(Information shown begins)
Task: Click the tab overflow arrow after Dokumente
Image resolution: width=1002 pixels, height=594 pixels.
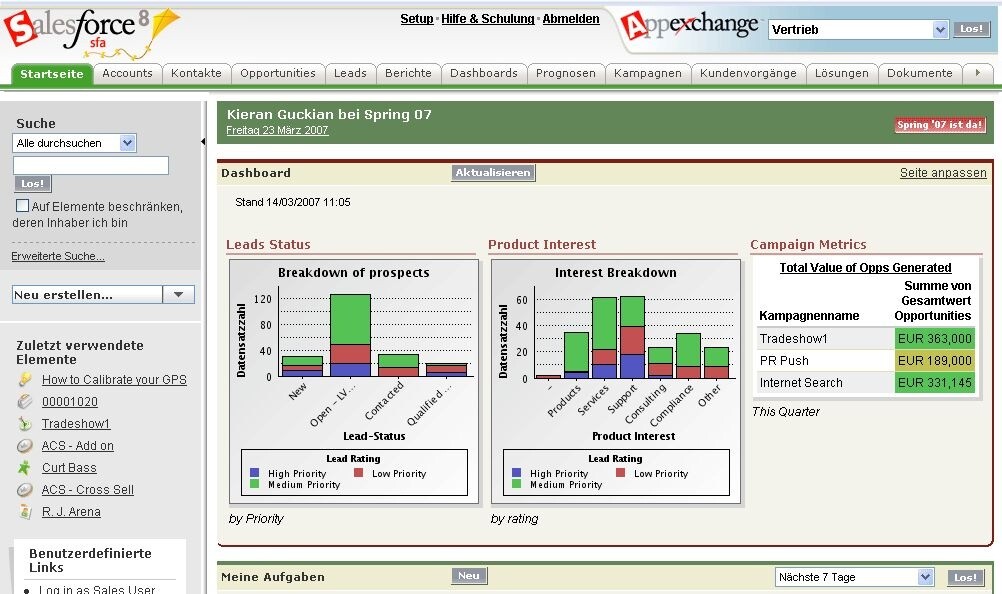Action: pyautogui.click(x=980, y=72)
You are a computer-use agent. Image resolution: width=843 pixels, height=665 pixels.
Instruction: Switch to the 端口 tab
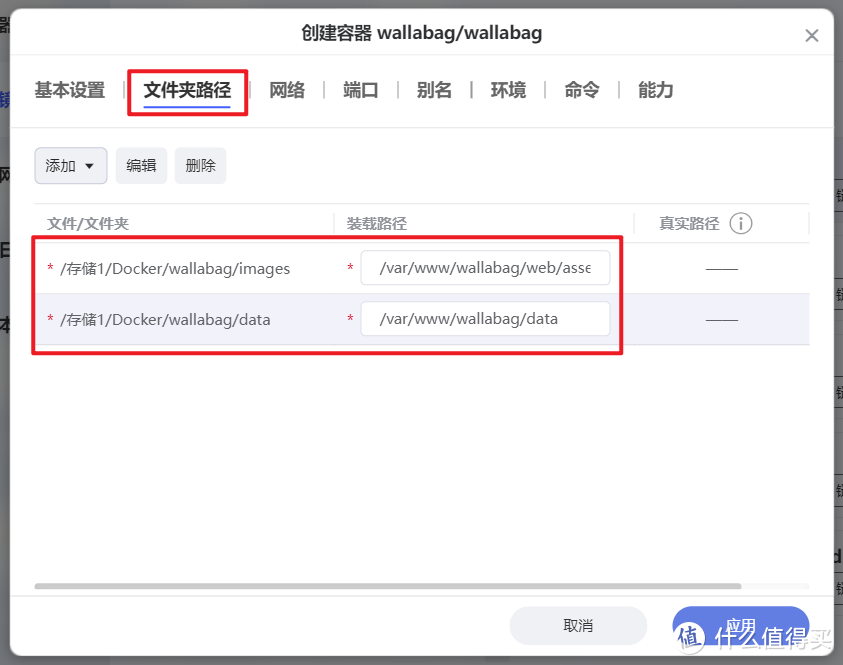tap(360, 89)
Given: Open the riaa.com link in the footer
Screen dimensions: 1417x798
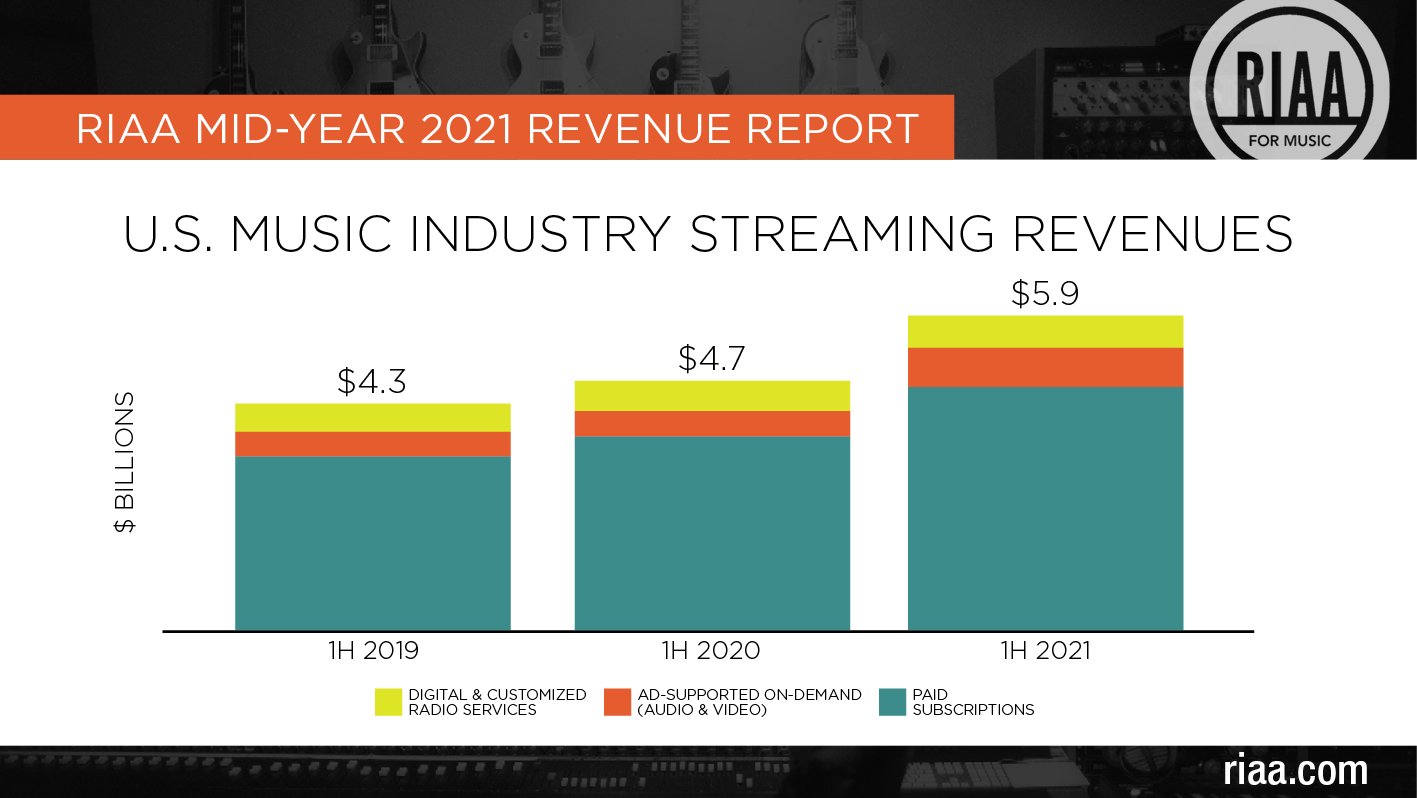Looking at the screenshot, I should coord(1295,771).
(Information shown ends)
**Task requirements**
What you return must match the entries above exactly, apart from the pictures, which are left out.

**Answer to this task**
Task: Click the tab overflow arrow after Dokumente
Image resolution: width=1002 pixels, height=594 pixels.
Action: pyautogui.click(x=980, y=72)
You are a computer-use agent. Image resolution: width=843 pixels, height=665 pixels.
Instruction: Switch to the 端口 tab
tap(360, 89)
Given: Open the riaa.com link in the footer
Screen dimensions: 1417x798
Looking at the screenshot, I should coord(1295,771).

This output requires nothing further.